What else is there? Fibre. Fibre is good for you, that helps the ?microbiome, helps with many many aspects. This is work that's done at Stanford but it's not just any fibre. Different fibres help different people but one type of fibre, resistant starch, decreases cholesterol seems to have more effect than other types of fibre. Sort of wheat germ, it's in wheat germ, you can actually buy it as a supplement.
Timing of Meals and Exercise
It's not just what you eat, it's when you eat. Typically, a few hours before going to bed, take a walk after your meals, do any exercise of any kind, any time. It depends whether you have insulin resistance or not. If you're insulin sensitive, then afternoon's better. If you have insulin resistance in the mornings better. And it's really different for different people.
Ageotypes and Personalization
So we have this concept known as ageotypes, where at Stanford, we looked at 100 people and looked at different types of aging. So some of us are kidney agers, some of us are heart agers, some of us are immune agers. And you can actually sort of cluster people into these different groups. Some people are all four.
And the main thing is you might read an article, a friend might tell you, I did this, I did that. It might work for you, but equally it might not. So the trick is you kind of have to do your own things. Certainly measuring things is actually key to do things.
The health systems, the most health systems around the world, they don't measure things proactively. They don't give you tests. It's only after you get ill you.
So some of these things are more important than others because the trick is not taking one measurement once, it's taking it in different times and things measure more quickly.
Glucose Monitoring and Glucotypes
Finally let look at glucose monitoring because this has come up It used to be just type 2 diabetes people would get one of these Dexcom continuous glucose monitors that stick on you that measure glucose in your blood as you're eating.
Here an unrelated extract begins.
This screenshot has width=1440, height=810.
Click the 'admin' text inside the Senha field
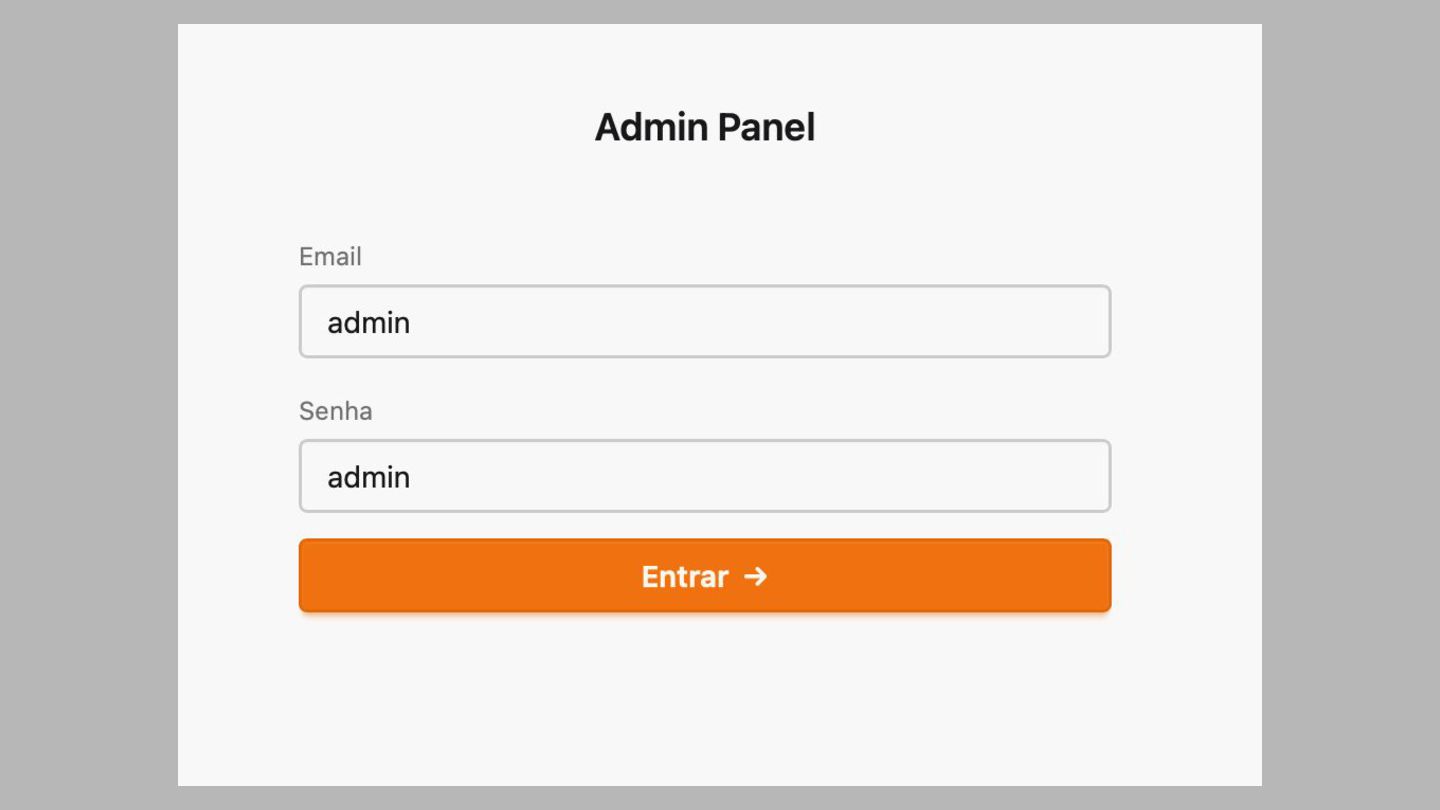coord(369,477)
Now you can actually buy these things. I think Levels is a company that sold 500,000 of these monitors to people who are not diabetic.
And the reason these things are going out there is, again, to measuring what happens to you when you eat something. It turns out it's not just ageotypes, but also glucotypes. I spike on potatoes, but I'm perfectly fine on bananas and rice.
There's an Instagram website called Glucose Goddess. You say, okay, you want to eat chocolate cake? All right, fine, you want to eat chocolate cake. Here's how you do it. Take a 10 minute walk, have some broccoli, then eat your chocolate cake, and then have a 10 minute walk, and you'll find your spike will be much, much more reduced.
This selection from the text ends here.